Una regia nel complesso sconclusionata ci è sembrata quella di Chiara Muti, che contiene alcune idee anche degne di nota (come la barca di Tell insidiata dall’ombra della morte, o la balestra che passa di mano tra le generazioni, e ancora il padre di Marchaly come Cristo in croce, la ferocia degli sgherri di Gesler che stuprano le donne nei ballabili del primo atto), idee che tuttavia si perdono in una miriade di segni sconfinanti, a tratti, nel ridicolo.
Ciò che emerge di profondamente sbagliato è come la natura, parte intima di un’opera che ha rappresentato un vero ponte verso il futuro, non possa essere confinata – come invece accade – in un cielo stellato o nell’ombra di un fogliame di un bosco o, alla fine, di uno scorcio alpestre.
Il potere (altro elemento determinante dell’opera), avulso da ogni altro riferimento, viene qui rappresentato come una specie di mostro che vive in un mondo fantasy, quasi da serie televisiva. In questo modo non se ne dà sì una lettura contemporanea, ma fuorviante e limitativa. Regie di questo genere finiscono per dar ragione ai ferventi della tradizione (da noi tanto detestati) che alla Scala hanno pesantemente rumoreggiato, con buona pace dei Michieletto e Vick che, con sapienza, ci sanno restituire un’essenza contemporanea ancor più profonda delle opere che dirigono.
Di tutt’altro spessore la parte musicale. La parte vocale è dominata da Michele Pertusi come Tell, che in questi ultimi anni abbiamo avuto la fortuna di ascoltare diverse volte con piacere. Come sempre è accaduto, anche qua nel “title role” è sempre in parte, sia come padre affettuoso, sia come eroe del suo popolo. Applausi convinti da tutto il pubblico per la vibrante commozione che esprime nel già citato “Sois immobile, et verse la terre”. Lo stesso dicasi per Dmitry Korchak, efficace sia nel declamare il suo amore per Mathilde nel primo atto, sia nell’aria sua più difficile nell’ultimo, “Asile héréditaire”. Salome Jicia come Mathilde delinea bene la sua celebre aria di entrata, “Sombre forêt”, mentre ci è parsa più in difficoltà nei successivi duetti con Arnold.

- [DATI DI PARTENZA]:

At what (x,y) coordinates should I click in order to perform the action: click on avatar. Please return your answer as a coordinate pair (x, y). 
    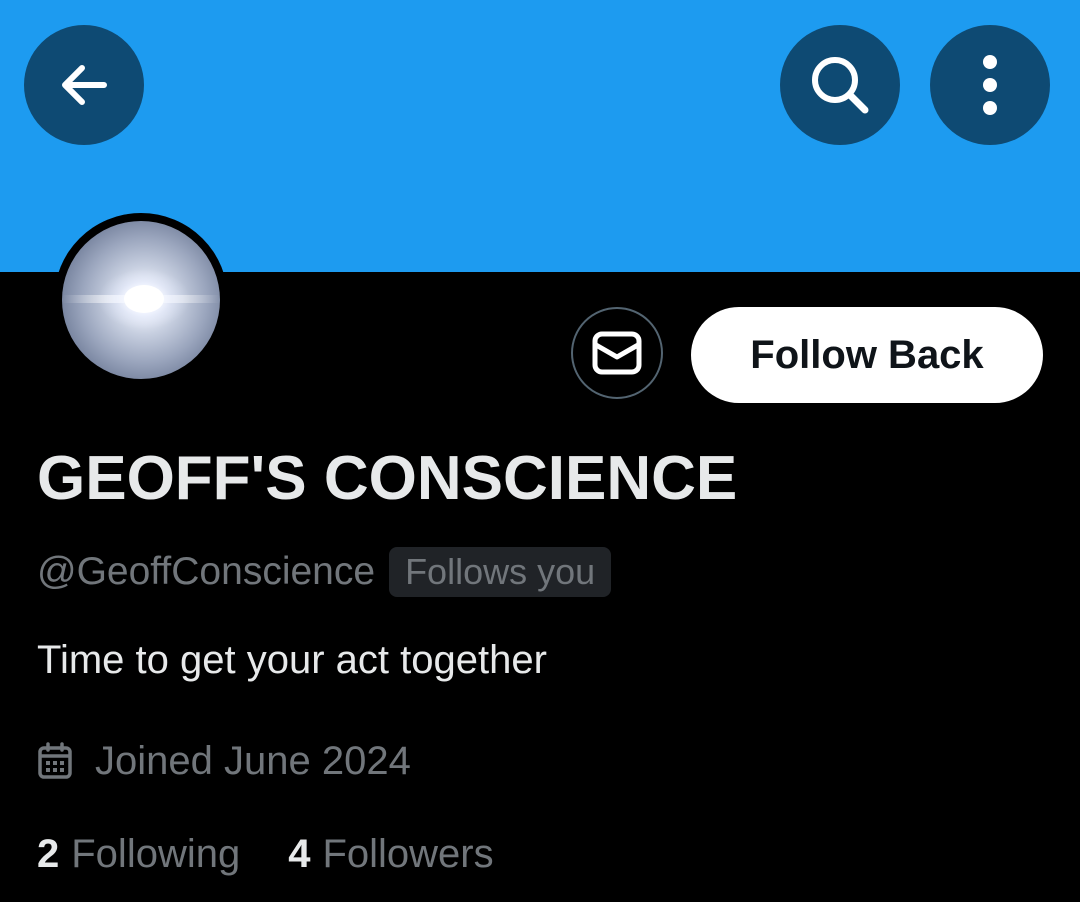
    Looking at the image, I should click on (141, 300).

- [COSA FARE 1]: Ricopia parola per parola il brano della recensione compreso tra "Il potere (altro" e "opere che dirigono.", estremi inclusi.
- [COSA FARE 2]: Continua la recensione dell'opera su Tell dal punto in cui si ferma.
Il materiale qui sopra non serve a niente.

- [RISULTATO 1]:
Il potere (altro elemento determinante dell’opera), avulso da ogni altro riferimento, viene qui rappresentato come una specie di mostro che vive in un mondo fantasy, quasi da serie televisiva. In questo modo non se ne dà sì una lettura contemporanea, ma fuorviante e limitativa. Regie di questo genere finiscono per dar ragione ai ferventi della tradizione (da noi tanto detestati) che alla Scala hanno pesantemente rumoreggiato, con buona pace dei Michieletto e Vick che, con sapienza, ci sanno restituire un’essenza contemporanea ancor più profonda delle opere che dirigono.

- [RISULTATO 2]:
Catherine Trottmann è nel complesso credibile in scena e vocalmente come Jemmy, il figlio di Guillaume, anche se nel finale del primo atto fatica un poco a farsi sentire, mentre Géraldine Chauvet è una convincente Hedwige, moglie di Guillaume. Luca Tittoto si è lasciato dirigere in modo credibile, vocalmente e scenicamente, come malefico tiranno Gesler.
Ci ha convinto pienamente Michele Mariotti, giunto alla sua piena maturità di direttore d’orchestra, per un’opera che avevamo già visto dirigere 13 anni fa a Pesaro con la regia del nostro amato Graham Vick. Mariotti fa risplendere l’orchestra fin dall’ouverture, riuscendo in seguito a delineare in modo perfetto tutti i diversi accenti che percorrono questo capolavoro e i suoi protagonisti, coadiuvato degnamente dal Coro, istruito da Alberto Malazzi, che nel “Guillaume Tell” ha parte rilevantissima.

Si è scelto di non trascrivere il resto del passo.